Re: [PATCH v8 04/12] arm64: mm: Pin down ASIDs for sharing mm with devices

Jean-Philippe Brucker <jean-philippe@xxxxxxxxxx> · Thu, 16 Jul 2020 17:44:19 +0200

Hi,

Thanks for reviewing, I think these 3 or 4 patches are the trickiest in
the whole SVA series

On Mon, Jul 13, 2020 at 04:46:23PM +0100, Will Deacon wrote:
> On Thu, Jun 18, 2020 at 05:51:17PM +0200, Jean-Philippe Brucker wrote:
> > diff --git a/arch/arm64/include/asm/mmu.h b/arch/arm64/include/asm/mmu.h
> > index 68140fdd89d6b..bbdd291e31d59 100644
> > --- a/arch/arm64/include/asm/mmu.h
> > +++ b/arch/arm64/include/asm/mmu.h
> > @@ -19,6 +19,7 @@
> >  
> >  typedef struct {
> >  	atomic64_t	id;
> > +	unsigned long	pinned;
> 
> bool?

It's a refcount. I'll change it to refcount_t because it looks nicer
overall, even though it doesn't need to be atomic.

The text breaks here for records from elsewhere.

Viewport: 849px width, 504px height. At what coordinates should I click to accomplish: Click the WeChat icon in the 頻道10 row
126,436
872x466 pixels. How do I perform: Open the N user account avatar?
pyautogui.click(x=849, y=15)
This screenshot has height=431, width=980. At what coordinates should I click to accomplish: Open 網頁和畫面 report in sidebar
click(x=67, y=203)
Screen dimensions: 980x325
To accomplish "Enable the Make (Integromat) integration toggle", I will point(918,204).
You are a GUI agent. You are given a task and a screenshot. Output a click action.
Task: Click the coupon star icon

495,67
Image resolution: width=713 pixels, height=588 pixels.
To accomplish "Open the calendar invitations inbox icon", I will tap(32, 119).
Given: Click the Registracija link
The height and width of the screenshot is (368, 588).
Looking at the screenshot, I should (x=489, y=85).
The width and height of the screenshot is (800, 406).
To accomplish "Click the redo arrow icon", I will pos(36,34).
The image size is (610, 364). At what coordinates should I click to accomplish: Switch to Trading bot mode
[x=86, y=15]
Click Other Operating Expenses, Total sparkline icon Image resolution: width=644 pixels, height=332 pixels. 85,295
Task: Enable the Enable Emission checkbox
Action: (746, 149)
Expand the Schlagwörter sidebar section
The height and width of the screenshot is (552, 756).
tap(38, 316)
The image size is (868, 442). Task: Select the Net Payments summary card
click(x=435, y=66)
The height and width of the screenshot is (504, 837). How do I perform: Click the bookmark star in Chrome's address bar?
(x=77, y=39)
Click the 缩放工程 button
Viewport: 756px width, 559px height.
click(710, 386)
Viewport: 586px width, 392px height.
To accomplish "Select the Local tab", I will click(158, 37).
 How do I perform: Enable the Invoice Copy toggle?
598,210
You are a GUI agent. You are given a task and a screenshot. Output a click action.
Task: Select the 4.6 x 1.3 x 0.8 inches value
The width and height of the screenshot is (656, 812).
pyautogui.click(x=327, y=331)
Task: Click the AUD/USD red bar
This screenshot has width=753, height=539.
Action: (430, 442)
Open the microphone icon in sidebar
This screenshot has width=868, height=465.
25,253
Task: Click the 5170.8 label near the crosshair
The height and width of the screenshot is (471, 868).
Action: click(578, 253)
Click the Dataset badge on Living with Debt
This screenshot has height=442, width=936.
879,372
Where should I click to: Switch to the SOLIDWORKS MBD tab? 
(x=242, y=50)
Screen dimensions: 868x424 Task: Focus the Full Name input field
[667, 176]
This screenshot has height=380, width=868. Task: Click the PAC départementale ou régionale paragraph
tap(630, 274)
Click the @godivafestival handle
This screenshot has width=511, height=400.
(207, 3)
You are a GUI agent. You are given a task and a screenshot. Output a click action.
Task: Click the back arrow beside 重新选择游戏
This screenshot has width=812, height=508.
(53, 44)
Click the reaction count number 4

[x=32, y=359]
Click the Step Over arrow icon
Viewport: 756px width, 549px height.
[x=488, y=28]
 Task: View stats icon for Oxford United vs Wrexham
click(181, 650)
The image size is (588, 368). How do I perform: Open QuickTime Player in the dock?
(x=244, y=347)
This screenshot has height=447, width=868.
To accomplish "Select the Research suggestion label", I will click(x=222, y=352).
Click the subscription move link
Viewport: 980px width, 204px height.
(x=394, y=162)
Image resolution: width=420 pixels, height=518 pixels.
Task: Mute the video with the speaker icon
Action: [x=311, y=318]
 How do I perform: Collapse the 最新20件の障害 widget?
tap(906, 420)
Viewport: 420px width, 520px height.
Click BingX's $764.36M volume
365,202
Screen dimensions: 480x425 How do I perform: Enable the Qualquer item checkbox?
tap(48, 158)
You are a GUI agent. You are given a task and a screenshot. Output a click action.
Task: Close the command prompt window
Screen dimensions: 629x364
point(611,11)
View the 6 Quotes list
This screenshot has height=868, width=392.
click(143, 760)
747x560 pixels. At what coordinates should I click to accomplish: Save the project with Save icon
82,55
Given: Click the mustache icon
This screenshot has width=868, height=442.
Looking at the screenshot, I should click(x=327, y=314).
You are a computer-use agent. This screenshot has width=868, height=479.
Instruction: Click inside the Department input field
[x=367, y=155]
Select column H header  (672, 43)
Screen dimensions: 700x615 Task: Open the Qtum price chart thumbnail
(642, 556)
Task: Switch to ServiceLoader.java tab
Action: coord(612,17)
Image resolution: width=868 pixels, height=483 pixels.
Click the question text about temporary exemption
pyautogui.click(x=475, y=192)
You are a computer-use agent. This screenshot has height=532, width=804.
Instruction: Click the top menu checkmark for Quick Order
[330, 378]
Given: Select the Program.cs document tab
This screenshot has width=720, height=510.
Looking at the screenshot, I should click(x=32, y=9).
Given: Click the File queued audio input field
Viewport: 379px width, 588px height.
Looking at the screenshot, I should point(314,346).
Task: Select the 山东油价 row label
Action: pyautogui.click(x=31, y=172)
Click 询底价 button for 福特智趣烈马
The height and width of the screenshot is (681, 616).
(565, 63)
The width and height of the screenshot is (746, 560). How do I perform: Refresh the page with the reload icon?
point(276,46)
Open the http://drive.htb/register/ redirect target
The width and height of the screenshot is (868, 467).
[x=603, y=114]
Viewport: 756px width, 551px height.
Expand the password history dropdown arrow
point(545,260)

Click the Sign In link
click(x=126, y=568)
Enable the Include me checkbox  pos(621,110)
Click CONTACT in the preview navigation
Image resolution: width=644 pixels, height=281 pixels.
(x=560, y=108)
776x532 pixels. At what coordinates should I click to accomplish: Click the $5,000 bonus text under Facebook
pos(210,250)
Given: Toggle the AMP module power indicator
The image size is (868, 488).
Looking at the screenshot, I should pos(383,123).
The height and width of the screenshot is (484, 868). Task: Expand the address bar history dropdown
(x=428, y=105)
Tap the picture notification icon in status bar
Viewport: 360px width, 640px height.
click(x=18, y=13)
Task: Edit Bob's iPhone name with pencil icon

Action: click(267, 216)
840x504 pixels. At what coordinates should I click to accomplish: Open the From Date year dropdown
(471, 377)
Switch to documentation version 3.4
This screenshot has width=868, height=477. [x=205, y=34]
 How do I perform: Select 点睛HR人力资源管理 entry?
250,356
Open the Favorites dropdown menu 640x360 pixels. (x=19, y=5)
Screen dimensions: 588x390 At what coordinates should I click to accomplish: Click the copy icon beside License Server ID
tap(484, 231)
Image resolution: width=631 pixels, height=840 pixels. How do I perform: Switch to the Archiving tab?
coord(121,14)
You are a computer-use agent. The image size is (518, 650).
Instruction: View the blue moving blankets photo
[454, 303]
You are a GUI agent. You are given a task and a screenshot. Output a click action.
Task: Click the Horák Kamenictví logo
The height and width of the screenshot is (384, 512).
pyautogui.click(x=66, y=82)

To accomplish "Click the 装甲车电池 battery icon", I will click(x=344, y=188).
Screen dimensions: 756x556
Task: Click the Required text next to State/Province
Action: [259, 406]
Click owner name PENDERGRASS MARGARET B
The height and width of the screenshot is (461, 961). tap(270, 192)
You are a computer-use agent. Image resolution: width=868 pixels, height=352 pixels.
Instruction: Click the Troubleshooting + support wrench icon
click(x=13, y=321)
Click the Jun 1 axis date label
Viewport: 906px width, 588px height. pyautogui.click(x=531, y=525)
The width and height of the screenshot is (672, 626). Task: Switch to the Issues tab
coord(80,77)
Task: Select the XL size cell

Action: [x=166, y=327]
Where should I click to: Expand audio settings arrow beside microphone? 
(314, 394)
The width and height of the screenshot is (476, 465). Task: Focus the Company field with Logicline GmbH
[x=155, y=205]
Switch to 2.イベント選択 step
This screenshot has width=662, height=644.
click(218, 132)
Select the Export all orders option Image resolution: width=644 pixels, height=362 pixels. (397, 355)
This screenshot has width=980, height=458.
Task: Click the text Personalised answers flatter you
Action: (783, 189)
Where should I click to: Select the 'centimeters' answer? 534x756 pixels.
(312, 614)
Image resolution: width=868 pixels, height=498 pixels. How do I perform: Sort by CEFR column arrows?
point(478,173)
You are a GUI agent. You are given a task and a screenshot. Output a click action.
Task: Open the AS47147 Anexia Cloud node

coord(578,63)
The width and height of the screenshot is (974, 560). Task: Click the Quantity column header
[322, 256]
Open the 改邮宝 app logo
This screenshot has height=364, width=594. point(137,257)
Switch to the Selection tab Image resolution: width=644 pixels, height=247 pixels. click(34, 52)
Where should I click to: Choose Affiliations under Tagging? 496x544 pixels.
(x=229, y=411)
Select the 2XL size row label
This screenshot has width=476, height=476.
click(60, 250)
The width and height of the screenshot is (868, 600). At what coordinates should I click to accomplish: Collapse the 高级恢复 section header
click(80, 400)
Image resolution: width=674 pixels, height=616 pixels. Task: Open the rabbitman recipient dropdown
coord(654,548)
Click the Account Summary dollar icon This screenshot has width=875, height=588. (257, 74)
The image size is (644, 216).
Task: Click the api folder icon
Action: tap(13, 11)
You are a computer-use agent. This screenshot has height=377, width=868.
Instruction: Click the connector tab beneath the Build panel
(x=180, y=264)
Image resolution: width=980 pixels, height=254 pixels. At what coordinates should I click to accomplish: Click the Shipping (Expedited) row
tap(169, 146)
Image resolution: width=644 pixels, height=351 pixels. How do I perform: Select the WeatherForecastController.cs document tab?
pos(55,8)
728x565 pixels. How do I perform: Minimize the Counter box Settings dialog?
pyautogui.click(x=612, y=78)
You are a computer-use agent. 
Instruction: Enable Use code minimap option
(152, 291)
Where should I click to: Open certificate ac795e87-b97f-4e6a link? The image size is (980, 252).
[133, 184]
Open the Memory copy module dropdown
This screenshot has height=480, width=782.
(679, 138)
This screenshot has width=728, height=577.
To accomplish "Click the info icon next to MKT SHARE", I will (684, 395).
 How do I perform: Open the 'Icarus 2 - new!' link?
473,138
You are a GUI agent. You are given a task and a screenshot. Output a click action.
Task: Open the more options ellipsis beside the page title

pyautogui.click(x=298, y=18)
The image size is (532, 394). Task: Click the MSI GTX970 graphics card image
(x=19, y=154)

> >  static void set_kpti_asid_bits(void)
> >  {
> > +	unsigned int k;
> > +	u8 *dst = (u8 *)asid_map;
> > +	u8 *src = (u8 *)pinned_asid_map;
> >  	unsigned int len = BITS_TO_LONGS(NUM_USER_ASIDS) * sizeof(unsigned long);
> >  	/*
> >  	 * In case of KPTI kernel/user ASIDs are allocated in
> > @@ -81,7 +88,8 @@ static void set_kpti_asid_bits(void)
> >  	 * is set, then the ASID will map only userspace. Thus
> >  	 * mark even as reserved for kernel.
> >  	 */
> > -	memset(asid_map, 0xaa, len);
> > +	for (k = 0; k < len; k++)
> > +		dst[k] = src[k] | 0xaa;
> 
> Can you use __bitmap_replace() here? I think it would be clearer to use the
> bitmap API wherever possible, since casting 'unsigned long *' to 'u8 *'
> just makes me worry about endianness issues (although in this case I don't
> hink it's a problem).

I can do better actually: initialize pinned_asid_map with the kernel ASID
bits at boot and just copy the bitmap on rollover.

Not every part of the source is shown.